Ceci tient d'une rupture épistémologique de la France bourgeoise. Le
refus de distinguer entre agresseur et victime pour ne voir que des
statistiques, des "civils que l'on a armés", faire d'un défaitiste
notoire un héro. Est-ce le signe d'une confusion morale de nos élites?
Aujourd'hui rendre honneur aux soldats de 14 c'est féliciter leur
fermeté d'âme face à l'agression germanique, leur exigence invincible du
bon droit, leur contribution exemplaire à la défense des principes de
la civilisation face à la barbarie impérialiste et la corruption morale.

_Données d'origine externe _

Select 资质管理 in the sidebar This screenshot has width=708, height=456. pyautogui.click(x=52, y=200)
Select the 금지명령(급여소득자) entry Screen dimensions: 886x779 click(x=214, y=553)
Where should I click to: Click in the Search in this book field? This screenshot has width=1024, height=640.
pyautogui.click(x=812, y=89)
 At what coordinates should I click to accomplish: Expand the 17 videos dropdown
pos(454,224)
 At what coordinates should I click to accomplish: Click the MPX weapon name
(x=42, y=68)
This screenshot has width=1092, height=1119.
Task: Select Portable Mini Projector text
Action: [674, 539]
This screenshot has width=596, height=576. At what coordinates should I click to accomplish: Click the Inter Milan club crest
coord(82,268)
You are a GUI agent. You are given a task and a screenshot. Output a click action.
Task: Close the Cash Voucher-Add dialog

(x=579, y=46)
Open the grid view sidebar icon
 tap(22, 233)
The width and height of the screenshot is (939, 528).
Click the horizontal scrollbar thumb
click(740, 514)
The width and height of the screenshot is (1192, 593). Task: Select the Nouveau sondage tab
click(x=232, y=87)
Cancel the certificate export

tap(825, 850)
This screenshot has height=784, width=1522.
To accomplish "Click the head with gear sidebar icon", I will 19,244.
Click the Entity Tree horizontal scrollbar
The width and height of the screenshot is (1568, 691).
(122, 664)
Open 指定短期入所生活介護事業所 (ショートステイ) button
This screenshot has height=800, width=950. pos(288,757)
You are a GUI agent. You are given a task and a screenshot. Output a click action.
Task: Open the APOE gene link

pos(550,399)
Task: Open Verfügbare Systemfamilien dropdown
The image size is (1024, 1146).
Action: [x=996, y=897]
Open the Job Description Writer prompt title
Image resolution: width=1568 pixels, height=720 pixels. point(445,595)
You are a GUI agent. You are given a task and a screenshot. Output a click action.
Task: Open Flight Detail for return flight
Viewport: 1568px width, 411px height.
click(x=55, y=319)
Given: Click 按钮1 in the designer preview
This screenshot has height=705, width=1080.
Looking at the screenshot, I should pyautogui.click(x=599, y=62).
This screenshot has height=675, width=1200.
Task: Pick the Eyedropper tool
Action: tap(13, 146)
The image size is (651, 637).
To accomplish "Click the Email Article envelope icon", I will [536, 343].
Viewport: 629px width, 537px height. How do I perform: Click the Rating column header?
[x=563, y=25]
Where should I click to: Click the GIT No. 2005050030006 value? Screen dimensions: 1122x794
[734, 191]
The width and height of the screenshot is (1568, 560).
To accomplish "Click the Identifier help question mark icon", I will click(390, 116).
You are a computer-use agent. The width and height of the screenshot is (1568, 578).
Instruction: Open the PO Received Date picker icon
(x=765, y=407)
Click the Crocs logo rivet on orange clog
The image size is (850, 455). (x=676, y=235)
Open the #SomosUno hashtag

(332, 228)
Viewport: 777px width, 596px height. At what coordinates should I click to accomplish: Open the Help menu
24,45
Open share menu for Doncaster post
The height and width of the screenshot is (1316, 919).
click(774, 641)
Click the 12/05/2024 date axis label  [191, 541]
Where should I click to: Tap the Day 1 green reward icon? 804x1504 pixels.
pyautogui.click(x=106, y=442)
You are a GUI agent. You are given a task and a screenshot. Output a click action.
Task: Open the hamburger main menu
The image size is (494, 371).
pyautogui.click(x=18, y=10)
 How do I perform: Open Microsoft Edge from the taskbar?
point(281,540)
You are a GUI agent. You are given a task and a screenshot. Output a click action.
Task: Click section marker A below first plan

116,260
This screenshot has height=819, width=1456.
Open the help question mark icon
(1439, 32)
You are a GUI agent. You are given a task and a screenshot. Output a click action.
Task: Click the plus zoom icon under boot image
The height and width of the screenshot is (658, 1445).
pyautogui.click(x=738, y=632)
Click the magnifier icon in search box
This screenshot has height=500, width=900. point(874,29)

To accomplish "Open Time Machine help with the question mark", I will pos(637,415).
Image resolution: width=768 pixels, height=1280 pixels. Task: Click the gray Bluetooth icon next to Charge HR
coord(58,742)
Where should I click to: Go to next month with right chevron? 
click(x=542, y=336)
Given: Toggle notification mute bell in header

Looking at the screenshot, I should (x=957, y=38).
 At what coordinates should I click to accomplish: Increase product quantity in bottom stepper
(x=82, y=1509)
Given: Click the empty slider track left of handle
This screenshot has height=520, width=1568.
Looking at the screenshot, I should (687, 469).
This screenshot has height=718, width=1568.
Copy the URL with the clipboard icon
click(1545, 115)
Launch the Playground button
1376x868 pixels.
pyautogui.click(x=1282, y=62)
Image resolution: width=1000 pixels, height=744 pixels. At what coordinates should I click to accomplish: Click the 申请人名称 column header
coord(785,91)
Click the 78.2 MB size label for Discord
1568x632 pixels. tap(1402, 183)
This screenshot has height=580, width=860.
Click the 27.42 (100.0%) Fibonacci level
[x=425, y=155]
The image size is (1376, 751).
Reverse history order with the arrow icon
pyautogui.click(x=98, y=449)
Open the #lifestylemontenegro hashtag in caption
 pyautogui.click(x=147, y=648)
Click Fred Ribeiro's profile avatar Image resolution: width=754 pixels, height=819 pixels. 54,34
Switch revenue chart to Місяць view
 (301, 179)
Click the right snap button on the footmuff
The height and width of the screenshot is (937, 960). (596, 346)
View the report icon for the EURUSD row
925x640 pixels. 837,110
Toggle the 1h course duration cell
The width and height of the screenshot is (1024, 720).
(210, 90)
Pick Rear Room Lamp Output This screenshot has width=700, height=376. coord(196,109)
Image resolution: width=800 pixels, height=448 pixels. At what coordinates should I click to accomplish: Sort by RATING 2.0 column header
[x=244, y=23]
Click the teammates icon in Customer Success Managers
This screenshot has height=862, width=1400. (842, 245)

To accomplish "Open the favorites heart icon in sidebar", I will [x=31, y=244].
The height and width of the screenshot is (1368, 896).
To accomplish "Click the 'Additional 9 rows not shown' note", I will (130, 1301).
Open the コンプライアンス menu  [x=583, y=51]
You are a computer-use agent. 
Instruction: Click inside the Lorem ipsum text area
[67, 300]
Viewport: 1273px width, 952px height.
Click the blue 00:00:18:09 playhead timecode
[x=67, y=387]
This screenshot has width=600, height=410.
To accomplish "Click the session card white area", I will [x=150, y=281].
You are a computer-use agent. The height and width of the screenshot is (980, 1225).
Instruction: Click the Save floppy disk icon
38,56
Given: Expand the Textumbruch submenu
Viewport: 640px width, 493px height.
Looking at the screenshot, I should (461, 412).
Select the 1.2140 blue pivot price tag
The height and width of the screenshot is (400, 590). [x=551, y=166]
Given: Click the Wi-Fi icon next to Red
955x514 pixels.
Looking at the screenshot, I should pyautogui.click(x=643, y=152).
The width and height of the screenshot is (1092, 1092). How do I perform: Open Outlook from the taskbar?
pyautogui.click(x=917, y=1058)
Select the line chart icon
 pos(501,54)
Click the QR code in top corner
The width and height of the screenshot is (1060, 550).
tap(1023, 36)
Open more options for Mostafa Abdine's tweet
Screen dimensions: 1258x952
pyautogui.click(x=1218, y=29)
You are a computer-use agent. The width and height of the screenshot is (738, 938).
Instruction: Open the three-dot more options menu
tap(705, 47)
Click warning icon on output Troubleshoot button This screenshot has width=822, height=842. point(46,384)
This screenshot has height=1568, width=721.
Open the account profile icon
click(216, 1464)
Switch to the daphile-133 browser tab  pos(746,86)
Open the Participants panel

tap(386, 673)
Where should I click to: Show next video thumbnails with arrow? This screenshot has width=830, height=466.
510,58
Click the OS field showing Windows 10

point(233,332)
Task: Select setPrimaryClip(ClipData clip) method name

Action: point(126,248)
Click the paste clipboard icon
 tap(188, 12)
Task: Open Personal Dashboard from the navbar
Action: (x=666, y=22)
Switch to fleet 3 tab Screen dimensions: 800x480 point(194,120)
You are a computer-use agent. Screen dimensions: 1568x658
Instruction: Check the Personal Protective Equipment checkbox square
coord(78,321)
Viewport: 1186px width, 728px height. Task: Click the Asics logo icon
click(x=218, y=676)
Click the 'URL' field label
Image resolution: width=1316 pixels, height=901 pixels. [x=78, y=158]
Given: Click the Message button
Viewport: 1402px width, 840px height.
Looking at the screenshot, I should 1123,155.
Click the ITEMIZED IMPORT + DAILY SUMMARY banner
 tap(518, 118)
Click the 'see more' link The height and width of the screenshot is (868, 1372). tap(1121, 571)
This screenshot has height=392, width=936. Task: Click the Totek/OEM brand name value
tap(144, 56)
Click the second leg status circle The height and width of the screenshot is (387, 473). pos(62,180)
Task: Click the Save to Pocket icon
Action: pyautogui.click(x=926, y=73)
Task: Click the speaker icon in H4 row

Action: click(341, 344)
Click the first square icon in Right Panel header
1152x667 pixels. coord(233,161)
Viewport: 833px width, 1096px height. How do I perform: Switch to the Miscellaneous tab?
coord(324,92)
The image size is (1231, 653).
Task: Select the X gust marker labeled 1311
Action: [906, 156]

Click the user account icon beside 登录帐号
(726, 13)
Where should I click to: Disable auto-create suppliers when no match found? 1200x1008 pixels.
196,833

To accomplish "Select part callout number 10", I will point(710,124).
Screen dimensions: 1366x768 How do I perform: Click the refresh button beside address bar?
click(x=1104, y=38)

Autrement dit une France faite complice de l'Allemagne dans sa tentation
hégémonique, qui participerait à la soumission d'autres peuples
européens aux termes d'un Zollverein ou autre moyen d'ingérence, ne
serait plus digne d'être défendue par eux, ni ne reconnaîtrait ceux de
14.
Commémorer le 11 novembre est difficile lorsqu'il faut passer devant les
tombes profanées de ces héros, trahis d'abord par Pétain, puis les
collaborationnistes et les européistes, tous ennemis du droit des
peuples à disposer d'eux-mêmes, tous ennemis de la France."